Verbe, espace, territoire, réminiscences d'anciennes obsessions occidentales, TERRES DE FEMMES c'est l'éclectisme moderne synthétisant l'accumulation des signes de l'époque.
Merci Angèle pour votre plume, merci Yves pour votre savoir-faire, merci à tous les contributeurs (trices) pour votre gentille, bienveillante, et souvent talentueuse participation et chaleureuse présence.
Amicizia
Guidu __________
Rédigé par : Guidu | 24 juin 2005 à 16:50
Merci à Juvéniste, Ludécrit et Guidu pour ces mots chaleureux qui me vont droit au coeur et me confortent dans la voie que j'ai choisie pour ce projet. Mais Terres de femmes n'est pas seulement ma terre, ce sont aussi les terres de ceux et celles qui y accostent et y jettent l'ancre en explorateurs bienveillants et fidèles. Et c'est pourquoi je tiens tant au pluriel de Terre(s), non pas des femmes (acception trop exclusive et discriminatoire), mais de femmes.

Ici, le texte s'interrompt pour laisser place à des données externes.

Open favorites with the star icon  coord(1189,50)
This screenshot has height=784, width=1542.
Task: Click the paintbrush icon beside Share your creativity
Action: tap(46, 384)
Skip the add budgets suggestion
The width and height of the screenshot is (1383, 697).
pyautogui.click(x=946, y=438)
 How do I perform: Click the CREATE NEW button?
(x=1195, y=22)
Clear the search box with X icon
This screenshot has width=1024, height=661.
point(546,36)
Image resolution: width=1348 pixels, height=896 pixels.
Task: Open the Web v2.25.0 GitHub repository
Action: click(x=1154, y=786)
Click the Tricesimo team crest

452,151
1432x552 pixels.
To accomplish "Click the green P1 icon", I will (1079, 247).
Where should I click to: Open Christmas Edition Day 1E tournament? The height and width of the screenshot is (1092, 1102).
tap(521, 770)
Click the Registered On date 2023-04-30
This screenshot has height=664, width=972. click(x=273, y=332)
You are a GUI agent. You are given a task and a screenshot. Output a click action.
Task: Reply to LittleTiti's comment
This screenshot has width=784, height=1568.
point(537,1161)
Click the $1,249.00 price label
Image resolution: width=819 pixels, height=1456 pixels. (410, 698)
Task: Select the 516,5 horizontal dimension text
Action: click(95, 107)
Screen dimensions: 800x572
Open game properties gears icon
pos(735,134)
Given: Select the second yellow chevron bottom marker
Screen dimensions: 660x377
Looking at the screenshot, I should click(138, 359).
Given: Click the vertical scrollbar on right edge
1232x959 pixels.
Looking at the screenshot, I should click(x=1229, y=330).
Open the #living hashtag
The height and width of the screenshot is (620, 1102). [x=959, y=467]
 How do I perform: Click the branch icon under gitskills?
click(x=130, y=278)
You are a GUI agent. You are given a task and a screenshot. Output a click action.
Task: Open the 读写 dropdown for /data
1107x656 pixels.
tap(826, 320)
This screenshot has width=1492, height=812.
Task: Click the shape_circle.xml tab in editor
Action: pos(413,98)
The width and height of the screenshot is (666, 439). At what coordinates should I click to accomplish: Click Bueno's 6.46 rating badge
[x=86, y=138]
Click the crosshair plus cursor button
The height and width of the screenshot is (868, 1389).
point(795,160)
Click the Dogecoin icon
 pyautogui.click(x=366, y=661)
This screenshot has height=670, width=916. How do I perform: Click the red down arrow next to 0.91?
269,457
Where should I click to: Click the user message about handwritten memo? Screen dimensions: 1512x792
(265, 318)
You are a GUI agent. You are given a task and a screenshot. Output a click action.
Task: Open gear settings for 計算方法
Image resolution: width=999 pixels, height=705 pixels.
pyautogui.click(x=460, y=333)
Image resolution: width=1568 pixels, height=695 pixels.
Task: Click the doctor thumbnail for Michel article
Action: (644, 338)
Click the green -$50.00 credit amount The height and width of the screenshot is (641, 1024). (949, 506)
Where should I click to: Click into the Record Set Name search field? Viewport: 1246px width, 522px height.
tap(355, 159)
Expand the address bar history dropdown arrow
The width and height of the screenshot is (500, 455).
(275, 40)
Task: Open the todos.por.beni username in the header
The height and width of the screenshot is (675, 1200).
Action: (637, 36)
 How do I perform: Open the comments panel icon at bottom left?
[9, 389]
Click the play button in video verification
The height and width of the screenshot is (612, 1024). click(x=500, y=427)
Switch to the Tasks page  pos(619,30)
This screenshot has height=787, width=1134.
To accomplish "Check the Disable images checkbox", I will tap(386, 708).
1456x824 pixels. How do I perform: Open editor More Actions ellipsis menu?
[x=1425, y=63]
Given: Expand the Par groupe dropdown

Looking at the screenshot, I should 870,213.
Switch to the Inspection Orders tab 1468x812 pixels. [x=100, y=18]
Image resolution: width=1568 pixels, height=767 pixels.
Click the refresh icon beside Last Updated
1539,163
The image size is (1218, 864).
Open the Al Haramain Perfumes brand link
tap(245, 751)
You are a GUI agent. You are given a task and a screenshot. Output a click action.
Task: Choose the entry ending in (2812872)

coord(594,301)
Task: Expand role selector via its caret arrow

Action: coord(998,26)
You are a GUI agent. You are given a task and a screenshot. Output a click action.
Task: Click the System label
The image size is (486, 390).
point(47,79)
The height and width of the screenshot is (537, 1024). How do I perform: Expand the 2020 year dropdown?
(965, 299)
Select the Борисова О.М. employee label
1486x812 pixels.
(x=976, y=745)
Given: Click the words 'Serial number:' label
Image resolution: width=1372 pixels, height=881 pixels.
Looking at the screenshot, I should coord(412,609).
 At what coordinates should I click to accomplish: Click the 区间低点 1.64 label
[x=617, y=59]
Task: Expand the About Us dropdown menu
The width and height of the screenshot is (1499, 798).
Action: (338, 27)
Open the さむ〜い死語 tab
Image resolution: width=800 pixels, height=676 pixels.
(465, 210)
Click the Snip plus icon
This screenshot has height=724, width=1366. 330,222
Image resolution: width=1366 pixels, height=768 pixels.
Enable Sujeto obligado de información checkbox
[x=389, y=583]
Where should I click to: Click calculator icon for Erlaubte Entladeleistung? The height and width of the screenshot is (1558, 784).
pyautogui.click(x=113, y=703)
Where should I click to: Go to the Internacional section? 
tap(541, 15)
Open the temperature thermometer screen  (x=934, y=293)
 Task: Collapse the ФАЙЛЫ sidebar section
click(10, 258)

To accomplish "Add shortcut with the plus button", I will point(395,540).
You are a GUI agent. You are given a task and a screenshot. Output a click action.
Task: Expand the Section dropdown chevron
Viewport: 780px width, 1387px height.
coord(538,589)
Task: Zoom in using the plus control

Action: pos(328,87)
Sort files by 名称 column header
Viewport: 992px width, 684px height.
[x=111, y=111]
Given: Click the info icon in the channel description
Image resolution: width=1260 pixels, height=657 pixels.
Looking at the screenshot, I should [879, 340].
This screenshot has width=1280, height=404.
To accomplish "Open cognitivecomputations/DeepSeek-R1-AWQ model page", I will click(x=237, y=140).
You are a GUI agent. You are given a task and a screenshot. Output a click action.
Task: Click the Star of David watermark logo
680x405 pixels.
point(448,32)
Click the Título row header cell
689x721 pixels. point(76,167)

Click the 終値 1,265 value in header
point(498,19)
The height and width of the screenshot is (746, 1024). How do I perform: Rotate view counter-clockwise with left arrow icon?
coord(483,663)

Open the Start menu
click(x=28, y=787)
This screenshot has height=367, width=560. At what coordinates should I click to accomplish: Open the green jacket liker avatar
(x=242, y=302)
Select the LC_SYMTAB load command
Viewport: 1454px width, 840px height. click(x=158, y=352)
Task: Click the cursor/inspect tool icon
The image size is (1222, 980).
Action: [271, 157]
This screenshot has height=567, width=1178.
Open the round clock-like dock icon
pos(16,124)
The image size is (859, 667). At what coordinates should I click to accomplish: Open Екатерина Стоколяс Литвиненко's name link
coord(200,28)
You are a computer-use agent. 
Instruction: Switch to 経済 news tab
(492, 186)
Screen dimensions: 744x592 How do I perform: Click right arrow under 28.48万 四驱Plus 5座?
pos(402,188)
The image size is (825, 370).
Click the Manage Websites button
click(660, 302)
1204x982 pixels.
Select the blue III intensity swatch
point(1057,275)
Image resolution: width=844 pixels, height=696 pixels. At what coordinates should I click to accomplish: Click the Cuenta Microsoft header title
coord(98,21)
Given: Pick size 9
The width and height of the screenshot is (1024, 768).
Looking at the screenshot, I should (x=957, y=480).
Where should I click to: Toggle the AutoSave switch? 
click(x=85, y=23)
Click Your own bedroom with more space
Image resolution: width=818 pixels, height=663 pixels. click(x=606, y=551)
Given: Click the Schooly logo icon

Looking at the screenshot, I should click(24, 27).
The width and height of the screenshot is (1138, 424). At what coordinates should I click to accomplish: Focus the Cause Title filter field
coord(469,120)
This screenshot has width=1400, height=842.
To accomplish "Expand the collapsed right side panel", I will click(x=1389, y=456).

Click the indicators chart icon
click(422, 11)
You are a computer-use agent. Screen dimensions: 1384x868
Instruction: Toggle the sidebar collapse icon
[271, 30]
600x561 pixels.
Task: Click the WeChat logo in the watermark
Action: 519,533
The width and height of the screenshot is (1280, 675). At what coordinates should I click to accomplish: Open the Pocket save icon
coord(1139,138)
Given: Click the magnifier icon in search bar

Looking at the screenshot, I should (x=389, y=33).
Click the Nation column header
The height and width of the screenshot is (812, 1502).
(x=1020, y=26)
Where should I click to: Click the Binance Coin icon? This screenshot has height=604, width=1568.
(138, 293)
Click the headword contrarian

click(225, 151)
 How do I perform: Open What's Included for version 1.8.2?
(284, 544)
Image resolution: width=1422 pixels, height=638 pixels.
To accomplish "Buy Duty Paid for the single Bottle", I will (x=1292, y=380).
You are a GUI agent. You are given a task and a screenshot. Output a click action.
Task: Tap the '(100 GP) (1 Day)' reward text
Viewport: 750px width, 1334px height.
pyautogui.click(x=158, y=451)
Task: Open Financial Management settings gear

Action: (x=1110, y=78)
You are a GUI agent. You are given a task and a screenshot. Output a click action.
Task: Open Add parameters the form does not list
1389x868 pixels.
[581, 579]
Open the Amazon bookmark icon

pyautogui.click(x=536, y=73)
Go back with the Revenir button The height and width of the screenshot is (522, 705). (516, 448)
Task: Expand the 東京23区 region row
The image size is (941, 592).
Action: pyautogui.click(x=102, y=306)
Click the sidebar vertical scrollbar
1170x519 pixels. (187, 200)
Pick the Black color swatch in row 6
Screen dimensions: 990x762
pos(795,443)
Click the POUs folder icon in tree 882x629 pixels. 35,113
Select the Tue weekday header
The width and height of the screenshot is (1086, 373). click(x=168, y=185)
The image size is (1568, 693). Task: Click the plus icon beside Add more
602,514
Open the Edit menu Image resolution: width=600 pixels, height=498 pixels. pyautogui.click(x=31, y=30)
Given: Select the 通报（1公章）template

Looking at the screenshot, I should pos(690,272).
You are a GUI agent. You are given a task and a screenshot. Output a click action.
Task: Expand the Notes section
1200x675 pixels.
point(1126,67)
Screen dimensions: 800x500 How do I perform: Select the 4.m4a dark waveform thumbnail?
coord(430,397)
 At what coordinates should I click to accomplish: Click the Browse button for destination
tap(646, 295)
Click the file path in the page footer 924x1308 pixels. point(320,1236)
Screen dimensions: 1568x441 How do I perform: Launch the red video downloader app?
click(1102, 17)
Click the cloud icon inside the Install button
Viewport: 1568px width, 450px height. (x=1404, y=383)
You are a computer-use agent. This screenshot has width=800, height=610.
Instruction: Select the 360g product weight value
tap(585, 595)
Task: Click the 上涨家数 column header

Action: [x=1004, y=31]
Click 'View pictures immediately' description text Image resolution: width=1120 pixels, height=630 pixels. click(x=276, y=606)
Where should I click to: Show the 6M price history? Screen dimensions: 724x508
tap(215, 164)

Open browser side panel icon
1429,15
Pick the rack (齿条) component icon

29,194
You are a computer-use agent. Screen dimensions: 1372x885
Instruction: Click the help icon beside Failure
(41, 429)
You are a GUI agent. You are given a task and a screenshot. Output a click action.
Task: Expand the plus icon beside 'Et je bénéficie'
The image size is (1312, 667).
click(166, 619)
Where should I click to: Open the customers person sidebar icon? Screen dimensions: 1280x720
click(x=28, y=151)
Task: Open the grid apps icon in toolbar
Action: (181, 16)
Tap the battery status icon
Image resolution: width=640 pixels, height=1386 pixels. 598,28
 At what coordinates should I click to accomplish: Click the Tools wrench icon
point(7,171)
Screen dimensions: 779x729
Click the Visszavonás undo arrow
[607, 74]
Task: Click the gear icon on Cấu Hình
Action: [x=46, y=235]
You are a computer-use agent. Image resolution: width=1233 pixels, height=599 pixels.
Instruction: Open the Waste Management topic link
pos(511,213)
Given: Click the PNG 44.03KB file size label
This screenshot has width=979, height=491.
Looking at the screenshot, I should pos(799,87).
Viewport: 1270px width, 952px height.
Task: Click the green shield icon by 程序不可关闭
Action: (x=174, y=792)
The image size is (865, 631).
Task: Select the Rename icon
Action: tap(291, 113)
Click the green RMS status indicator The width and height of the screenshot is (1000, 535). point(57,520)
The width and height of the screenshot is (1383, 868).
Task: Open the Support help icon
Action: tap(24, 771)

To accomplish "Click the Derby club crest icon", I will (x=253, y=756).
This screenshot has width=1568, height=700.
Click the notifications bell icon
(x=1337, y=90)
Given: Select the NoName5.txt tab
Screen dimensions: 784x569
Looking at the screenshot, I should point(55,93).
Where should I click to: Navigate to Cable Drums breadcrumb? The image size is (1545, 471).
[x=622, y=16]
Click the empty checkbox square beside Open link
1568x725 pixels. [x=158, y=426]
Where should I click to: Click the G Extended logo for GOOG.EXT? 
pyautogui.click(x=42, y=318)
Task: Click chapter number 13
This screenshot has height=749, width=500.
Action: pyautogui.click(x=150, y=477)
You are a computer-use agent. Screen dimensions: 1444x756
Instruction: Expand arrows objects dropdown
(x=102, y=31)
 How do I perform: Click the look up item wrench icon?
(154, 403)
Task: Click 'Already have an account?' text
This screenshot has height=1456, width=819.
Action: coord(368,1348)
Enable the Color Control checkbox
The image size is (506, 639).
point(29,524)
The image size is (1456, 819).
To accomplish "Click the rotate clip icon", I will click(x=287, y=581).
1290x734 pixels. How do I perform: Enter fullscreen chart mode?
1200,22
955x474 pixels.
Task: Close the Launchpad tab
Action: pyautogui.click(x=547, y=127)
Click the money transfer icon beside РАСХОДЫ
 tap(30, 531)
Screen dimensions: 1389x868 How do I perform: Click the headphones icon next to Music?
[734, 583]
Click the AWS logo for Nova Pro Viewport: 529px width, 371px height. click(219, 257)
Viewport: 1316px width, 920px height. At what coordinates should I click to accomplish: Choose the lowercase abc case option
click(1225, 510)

Rédigé par : Angèle Paoli | 24 juin 2005 à 18:24
Bonsoir, en cherchant "Henri Meschonnic", j'ai rencontré par hasard votre site et c'est une merveille!
Bastia est du côté de l'originaire pour moi, de "l'arrière-pays", merci donc pour ces photos singulières et ces textes!
Anne Costantini
Rédigé par : Anne Costantini | 14 juin 2006 à 10:03
La note de lecture d'Angèle "De la poésie osmotique d’Henri Meschonnic" a été l'amorce d'un article commandé par Alain Chanéac et Jean Gabiel Cosculluela pour le numéro spécial "Henri Meschonnic" de la Revue Faire Part, paru fin mai 2008.